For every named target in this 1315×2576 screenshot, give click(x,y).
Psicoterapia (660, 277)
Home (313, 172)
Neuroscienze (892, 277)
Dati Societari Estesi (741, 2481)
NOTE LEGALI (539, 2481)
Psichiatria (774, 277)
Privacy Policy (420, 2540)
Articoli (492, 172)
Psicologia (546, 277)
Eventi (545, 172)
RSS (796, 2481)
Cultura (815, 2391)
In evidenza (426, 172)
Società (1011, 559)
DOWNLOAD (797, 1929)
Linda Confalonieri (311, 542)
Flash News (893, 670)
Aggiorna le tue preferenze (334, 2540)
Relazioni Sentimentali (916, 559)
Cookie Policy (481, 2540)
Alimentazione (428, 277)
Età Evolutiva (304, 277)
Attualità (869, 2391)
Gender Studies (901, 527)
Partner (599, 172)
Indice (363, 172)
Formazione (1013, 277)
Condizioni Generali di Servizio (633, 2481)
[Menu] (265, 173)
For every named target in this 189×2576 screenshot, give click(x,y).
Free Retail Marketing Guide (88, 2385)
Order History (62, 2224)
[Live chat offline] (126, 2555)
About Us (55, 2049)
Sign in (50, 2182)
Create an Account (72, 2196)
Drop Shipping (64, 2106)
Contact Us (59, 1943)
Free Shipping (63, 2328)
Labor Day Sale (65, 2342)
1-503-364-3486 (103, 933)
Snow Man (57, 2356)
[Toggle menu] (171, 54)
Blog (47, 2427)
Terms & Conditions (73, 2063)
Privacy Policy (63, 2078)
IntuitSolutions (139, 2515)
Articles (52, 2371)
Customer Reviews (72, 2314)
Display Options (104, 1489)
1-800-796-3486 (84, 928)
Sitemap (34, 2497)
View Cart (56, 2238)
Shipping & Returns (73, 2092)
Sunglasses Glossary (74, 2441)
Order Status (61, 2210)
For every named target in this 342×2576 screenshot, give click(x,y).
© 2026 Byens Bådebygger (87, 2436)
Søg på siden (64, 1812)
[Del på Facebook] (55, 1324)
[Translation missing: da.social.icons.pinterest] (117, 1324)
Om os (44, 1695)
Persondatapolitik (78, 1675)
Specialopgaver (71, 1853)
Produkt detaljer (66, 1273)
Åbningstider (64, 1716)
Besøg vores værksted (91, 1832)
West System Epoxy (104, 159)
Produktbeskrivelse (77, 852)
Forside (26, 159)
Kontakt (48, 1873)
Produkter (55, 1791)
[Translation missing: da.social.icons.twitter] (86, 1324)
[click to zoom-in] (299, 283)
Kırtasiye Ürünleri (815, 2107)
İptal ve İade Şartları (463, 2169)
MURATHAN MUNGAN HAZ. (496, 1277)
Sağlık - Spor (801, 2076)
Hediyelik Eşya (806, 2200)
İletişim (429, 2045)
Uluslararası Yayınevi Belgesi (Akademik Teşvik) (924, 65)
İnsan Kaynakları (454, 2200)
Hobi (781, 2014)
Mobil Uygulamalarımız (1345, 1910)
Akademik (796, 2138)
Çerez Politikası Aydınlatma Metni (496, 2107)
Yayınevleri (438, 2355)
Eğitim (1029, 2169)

(Description of the task):
Please make an exact copy of every record, leaving nothing out.

(Reply to the exercise):
For every named target in this 1315×2576 screenshot, give click(x,y).
Psicoterapia (660, 277)
Home (313, 172)
Neuroscienze (892, 277)
Dati Societari Estesi (741, 2481)
NOTE LEGALI (539, 2481)
Psichiatria (774, 277)
Privacy Policy (420, 2540)
Articoli (492, 172)
Psicologia (546, 277)
Eventi (545, 172)
RSS (796, 2481)
Cultura (815, 2391)
In evidenza (426, 172)
Società (1011, 559)
DOWNLOAD (797, 1929)
Linda Confalonieri (311, 542)
Flash News (893, 670)
Aggiorna le tue preferenze (334, 2540)
Relazioni Sentimentali (916, 559)
Cookie Policy (481, 2540)
Alimentazione (428, 277)
Età Evolutiva (304, 277)
Attualità (869, 2391)
Gender Studies (901, 527)
Partner (599, 172)
Indice (363, 172)
Formazione (1013, 277)
Condizioni Generali di Servizio (633, 2481)
[Menu] (265, 173)
For every named target in this 189×2576 screenshot, give click(x,y).
Free Retail Marketing Guide (88, 2385)
Order History (62, 2224)
[Live chat offline] (126, 2555)
About Us (55, 2049)
Sign in (50, 2182)
Create an Account (72, 2196)
Drop Shipping (64, 2106)
Contact Us (59, 1943)
Free Shipping (63, 2328)
Labor Day Sale (65, 2342)
1-503-364-3486 (103, 933)
Snow Man (57, 2356)
[Toggle menu] (171, 54)
Blog (47, 2427)
Terms & Conditions (73, 2063)
Privacy Policy (63, 2078)
IntuitSolutions (139, 2515)
Articles (52, 2371)
Customer Reviews (72, 2314)
Display Options (104, 1489)
1-800-796-3486 (84, 928)
Sitemap (34, 2497)
View Cart (56, 2238)
Shipping & Returns (73, 2092)
Sunglasses Glossary (74, 2441)
Order Status (61, 2210)
For every named target in this 342×2576 screenshot, give click(x,y).
© 2026 Byens Bådebygger (87, 2436)
Søg på siden (64, 1812)
[Del på Facebook] (55, 1324)
[Translation missing: da.social.icons.pinterest] (117, 1324)
Om os (44, 1695)
Persondatapolitik (78, 1675)
Specialopgaver (71, 1853)
Produkt detaljer (66, 1273)
Åbningstider (64, 1716)
Besøg vores værksted (91, 1832)
West System Epoxy (104, 159)
Produktbeskrivelse (77, 852)
Forside (26, 159)
Kontakt (48, 1873)
Produkter (55, 1791)
[Translation missing: da.social.icons.twitter] (86, 1324)
[click to zoom-in] (299, 283)
Kırtasiye Ürünleri (815, 2107)
İptal ve İade Şartları (463, 2169)
MURATHAN MUNGAN HAZ. (496, 1277)
Sağlık - Spor (801, 2076)
Hediyelik Eşya (806, 2200)
İletişim (429, 2045)
Uluslararası Yayınevi Belgesi (Akademik Teşvik) (924, 65)
İnsan Kaynakları (454, 2200)
Hobi (781, 2014)
Mobil Uygulamalarımız (1345, 1910)
Akademik (796, 2138)
Çerez Politikası Aydınlatma Metni (496, 2107)
Yayınevleri (438, 2355)
Eğitim (1029, 2169)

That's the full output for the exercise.